*** Information provided ***
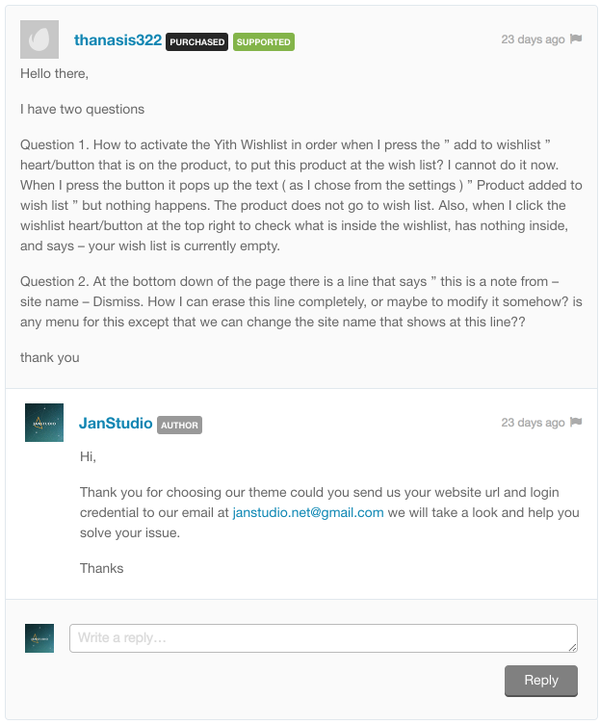Open the first comment's '23 days ago' timestamp
The width and height of the screenshot is (600, 724).
pyautogui.click(x=533, y=39)
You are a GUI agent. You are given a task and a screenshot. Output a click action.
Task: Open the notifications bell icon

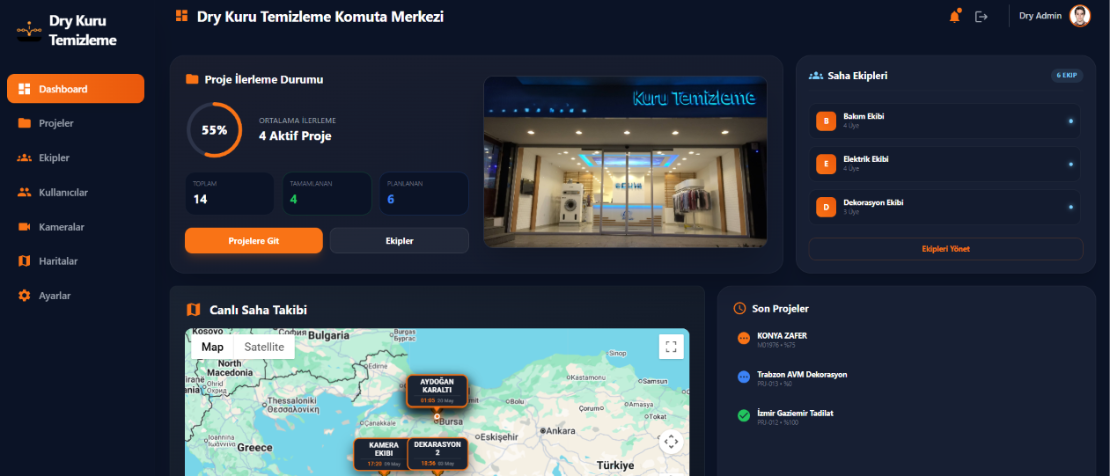tap(955, 16)
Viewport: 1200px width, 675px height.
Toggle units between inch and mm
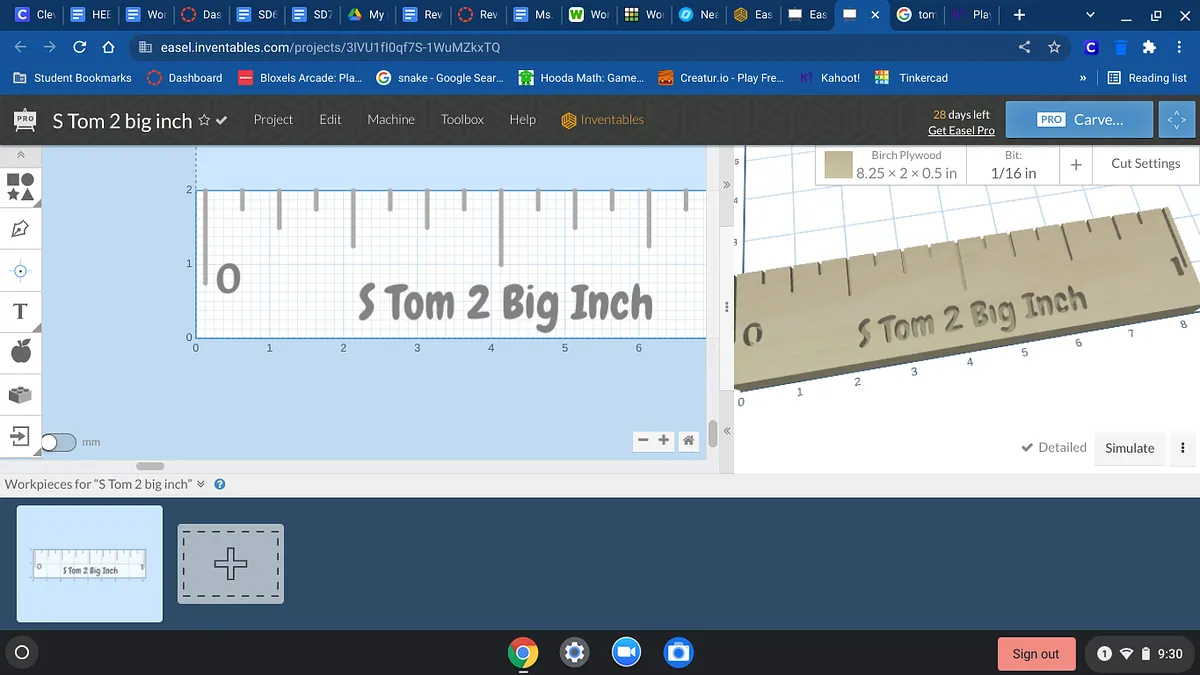coord(58,442)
***
**Problem details**
Take the line containing "Viewport: 1200px width, 675px height." and every line after it through the end of the data, and write them out exactly, with no pictures.

**Your solution**
Viewport: 1200px width, 675px height.
Toggle units between inch and mm
coord(58,442)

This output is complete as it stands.